If this sounds familiar, be on the lookout for additional signs of depression, such as:

  • you’re perpetually tired and sluggish
  • you’re sleeping all the time or hardly sleeping at all
  • it’s hard to concentrate and/or remember things
  • you’ve grown disinterested in things that once gave you pleasure
  • your appetite has changed, maybe your weight too
  • you’re feeling all kind of negative emotions, such as worthlessness, pessimism, anger, and emptiness
  • you entertain thoughts of suicide
  • you’ve attempted suicide

If suicidal thoughts are surfacing

Please seek help — we can’t stress this enough. The following resources exist to support you through this hard time:

It can also be extremely comforting to confide in a person you trust. Consider asking a friend or family to come be with you until you find the help you need.

When it’s a sign of anxiety

Crying can also be a response to anxiety. Although we all feel anxious from time to time, if you’re regularly experiencing the following symptoms, it’s a good idea to see a healthcare professional:

  • fatigue is your new normal
  • it’s hard to pay attention
  • your heart races for no apparent reason
  • you grind your teeth
  • you sleep too much or too little
  • you’re dealing with lots of negative emotions, like restlessness, irritability, dread, panic, and excessive fear and worrying

It bears mentioning that in Homer’s Iliad, the entire Greek army bursts into tears. Three separate times! And that in Japanese literature, it’s totally normal for a samurai to break down and weep.

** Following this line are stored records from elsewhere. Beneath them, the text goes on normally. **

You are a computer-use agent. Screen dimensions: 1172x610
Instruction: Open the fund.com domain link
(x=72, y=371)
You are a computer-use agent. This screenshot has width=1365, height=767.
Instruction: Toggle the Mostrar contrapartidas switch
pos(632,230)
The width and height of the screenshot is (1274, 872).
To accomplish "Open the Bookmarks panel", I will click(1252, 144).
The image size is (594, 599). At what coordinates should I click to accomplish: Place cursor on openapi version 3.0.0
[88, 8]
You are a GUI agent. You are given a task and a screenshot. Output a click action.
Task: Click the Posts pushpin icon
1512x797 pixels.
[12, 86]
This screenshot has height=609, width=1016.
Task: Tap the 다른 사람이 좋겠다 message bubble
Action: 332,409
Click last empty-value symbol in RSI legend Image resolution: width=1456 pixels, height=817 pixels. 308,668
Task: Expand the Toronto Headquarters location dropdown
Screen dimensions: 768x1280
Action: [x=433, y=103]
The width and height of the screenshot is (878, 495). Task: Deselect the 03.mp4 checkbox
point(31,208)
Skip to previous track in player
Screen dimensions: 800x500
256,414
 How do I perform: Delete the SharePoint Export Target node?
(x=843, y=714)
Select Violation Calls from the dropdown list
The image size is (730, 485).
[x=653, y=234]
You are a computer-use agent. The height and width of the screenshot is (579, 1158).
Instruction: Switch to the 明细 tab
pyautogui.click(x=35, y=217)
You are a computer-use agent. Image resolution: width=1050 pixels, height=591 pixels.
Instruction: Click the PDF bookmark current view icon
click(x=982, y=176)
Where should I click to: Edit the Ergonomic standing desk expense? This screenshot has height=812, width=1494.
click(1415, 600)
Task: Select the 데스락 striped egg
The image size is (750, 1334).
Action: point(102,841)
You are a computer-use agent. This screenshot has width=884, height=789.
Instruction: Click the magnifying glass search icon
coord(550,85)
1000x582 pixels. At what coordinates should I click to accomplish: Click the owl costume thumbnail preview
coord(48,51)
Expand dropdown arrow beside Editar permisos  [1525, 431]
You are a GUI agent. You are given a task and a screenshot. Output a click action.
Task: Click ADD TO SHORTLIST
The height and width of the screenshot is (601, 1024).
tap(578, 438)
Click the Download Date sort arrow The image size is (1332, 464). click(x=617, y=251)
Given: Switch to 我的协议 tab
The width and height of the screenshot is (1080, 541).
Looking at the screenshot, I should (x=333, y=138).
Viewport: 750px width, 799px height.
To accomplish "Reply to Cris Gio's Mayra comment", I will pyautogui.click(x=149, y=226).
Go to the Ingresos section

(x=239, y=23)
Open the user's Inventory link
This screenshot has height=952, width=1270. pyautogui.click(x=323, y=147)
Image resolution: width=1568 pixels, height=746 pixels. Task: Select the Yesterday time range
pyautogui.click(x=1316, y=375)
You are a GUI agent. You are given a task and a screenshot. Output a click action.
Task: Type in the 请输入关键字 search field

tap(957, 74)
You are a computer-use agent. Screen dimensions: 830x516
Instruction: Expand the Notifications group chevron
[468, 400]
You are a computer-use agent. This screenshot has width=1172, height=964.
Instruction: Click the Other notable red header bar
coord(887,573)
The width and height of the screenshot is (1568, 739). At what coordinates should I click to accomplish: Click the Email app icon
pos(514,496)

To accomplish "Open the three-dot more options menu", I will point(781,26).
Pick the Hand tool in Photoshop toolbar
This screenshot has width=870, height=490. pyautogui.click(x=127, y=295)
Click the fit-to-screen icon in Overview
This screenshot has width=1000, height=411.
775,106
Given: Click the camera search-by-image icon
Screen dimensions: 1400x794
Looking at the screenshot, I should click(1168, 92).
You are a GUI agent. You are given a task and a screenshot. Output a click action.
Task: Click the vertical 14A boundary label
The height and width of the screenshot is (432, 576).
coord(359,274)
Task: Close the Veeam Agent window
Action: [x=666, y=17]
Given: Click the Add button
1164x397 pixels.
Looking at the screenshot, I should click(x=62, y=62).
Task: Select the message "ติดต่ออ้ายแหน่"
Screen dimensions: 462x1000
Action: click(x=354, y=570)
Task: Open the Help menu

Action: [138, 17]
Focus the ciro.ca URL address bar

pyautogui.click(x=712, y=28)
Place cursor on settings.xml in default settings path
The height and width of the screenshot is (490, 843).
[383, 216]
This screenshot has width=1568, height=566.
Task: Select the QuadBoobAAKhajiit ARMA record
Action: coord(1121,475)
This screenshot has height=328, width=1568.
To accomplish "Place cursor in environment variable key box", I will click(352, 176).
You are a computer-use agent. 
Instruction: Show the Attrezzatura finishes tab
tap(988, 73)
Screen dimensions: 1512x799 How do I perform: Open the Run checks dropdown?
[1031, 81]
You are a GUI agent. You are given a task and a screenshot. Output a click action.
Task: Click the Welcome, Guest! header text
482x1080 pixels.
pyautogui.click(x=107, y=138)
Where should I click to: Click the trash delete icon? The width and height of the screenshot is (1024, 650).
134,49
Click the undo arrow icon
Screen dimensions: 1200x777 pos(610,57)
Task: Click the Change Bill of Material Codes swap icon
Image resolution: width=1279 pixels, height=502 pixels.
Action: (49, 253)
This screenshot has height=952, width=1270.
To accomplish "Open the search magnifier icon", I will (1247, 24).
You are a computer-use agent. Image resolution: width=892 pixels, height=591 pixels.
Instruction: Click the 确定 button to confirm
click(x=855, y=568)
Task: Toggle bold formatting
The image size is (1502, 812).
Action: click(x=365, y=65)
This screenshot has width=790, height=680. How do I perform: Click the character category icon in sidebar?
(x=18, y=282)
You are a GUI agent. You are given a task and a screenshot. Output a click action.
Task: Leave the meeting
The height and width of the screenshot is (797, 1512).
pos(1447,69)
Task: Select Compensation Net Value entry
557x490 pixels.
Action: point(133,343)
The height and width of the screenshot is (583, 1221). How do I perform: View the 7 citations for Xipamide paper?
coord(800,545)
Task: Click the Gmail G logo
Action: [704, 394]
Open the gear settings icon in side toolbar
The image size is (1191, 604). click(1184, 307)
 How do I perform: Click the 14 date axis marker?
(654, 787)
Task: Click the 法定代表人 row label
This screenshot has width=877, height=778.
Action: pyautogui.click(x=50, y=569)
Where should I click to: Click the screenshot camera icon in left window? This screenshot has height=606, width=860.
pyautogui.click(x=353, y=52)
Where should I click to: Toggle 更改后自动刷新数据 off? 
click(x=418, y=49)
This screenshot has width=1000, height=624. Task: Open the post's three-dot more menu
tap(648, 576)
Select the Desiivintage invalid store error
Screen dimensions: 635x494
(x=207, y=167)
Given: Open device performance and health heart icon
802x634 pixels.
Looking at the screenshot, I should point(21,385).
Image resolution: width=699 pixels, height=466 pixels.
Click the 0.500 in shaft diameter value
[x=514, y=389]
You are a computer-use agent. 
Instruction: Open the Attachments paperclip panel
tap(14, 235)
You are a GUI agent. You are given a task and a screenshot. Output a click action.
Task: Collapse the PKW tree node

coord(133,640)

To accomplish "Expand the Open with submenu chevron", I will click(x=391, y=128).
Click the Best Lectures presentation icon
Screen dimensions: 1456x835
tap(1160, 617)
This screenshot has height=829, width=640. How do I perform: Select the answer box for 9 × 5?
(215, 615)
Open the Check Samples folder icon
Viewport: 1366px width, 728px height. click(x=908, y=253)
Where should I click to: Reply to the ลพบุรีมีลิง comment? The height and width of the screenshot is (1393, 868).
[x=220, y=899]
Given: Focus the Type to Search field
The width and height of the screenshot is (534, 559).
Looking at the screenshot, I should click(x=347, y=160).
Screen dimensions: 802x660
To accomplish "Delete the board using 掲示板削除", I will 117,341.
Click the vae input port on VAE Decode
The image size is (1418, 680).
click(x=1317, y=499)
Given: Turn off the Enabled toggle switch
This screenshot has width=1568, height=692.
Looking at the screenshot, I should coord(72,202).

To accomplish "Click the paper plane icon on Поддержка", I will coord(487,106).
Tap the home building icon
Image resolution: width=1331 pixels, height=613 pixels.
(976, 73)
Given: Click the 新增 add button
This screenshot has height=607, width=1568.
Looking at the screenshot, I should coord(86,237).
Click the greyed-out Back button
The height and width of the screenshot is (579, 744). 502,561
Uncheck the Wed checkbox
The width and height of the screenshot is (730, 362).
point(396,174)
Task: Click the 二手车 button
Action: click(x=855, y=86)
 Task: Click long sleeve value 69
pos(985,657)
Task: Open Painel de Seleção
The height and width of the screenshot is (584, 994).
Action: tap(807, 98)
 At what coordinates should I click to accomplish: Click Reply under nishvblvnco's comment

The idea that tears are inherently weak and counterproductive is, like so much of our reality, socially constructed.

“Crying around others, even if unintentional, can give way to compassion and connection with others, providing an opening for authentic relationships and meaningful connections,” says McKinley.

So be kind to yourselves. Seek help where you need it and realize that at the end of the day, your tears do not define you.